━━━ WORKING DATA
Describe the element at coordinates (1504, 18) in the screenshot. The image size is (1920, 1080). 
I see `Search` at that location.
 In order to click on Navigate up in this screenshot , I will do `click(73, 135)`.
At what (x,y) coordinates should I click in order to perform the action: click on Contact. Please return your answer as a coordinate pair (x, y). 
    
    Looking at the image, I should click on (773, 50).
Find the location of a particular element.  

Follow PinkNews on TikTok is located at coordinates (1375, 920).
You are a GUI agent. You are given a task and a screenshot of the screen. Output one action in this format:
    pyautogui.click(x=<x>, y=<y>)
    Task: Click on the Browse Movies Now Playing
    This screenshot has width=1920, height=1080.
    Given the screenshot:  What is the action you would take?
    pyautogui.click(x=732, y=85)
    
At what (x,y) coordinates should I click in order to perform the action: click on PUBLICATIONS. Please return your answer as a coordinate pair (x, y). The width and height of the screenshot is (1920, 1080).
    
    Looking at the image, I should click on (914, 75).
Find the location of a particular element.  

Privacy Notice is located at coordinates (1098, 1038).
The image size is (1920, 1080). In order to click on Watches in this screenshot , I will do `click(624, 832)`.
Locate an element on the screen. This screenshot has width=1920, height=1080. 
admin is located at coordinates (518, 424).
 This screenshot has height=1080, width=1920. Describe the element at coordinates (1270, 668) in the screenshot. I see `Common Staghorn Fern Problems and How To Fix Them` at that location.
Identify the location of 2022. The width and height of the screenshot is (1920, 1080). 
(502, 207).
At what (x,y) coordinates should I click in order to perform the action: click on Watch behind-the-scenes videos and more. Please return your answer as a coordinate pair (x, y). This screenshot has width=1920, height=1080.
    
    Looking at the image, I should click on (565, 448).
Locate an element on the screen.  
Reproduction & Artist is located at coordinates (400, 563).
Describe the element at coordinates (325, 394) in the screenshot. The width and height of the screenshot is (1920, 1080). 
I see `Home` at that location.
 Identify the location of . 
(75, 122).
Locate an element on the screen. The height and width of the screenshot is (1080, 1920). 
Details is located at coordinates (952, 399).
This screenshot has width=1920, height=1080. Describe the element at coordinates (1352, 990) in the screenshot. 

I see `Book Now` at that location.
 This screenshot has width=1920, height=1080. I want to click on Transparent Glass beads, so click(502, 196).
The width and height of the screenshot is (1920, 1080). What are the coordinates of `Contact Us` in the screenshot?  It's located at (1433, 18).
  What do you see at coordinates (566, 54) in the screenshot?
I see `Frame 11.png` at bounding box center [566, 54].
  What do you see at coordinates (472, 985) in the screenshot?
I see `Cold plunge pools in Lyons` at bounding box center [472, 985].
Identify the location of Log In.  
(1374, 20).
━━━━━━
» **DIRECTION**
Pull out every line above that contains the string "size", matching case exactly.

» **OUTPUT BELOW**
Describe the element at coordinates (1504, 18) in the screenshot. The image size is (1920, 1080). 
The image size is (1920, 1080). In order to click on Watches in this screenshot , I will do `click(624, 832)`.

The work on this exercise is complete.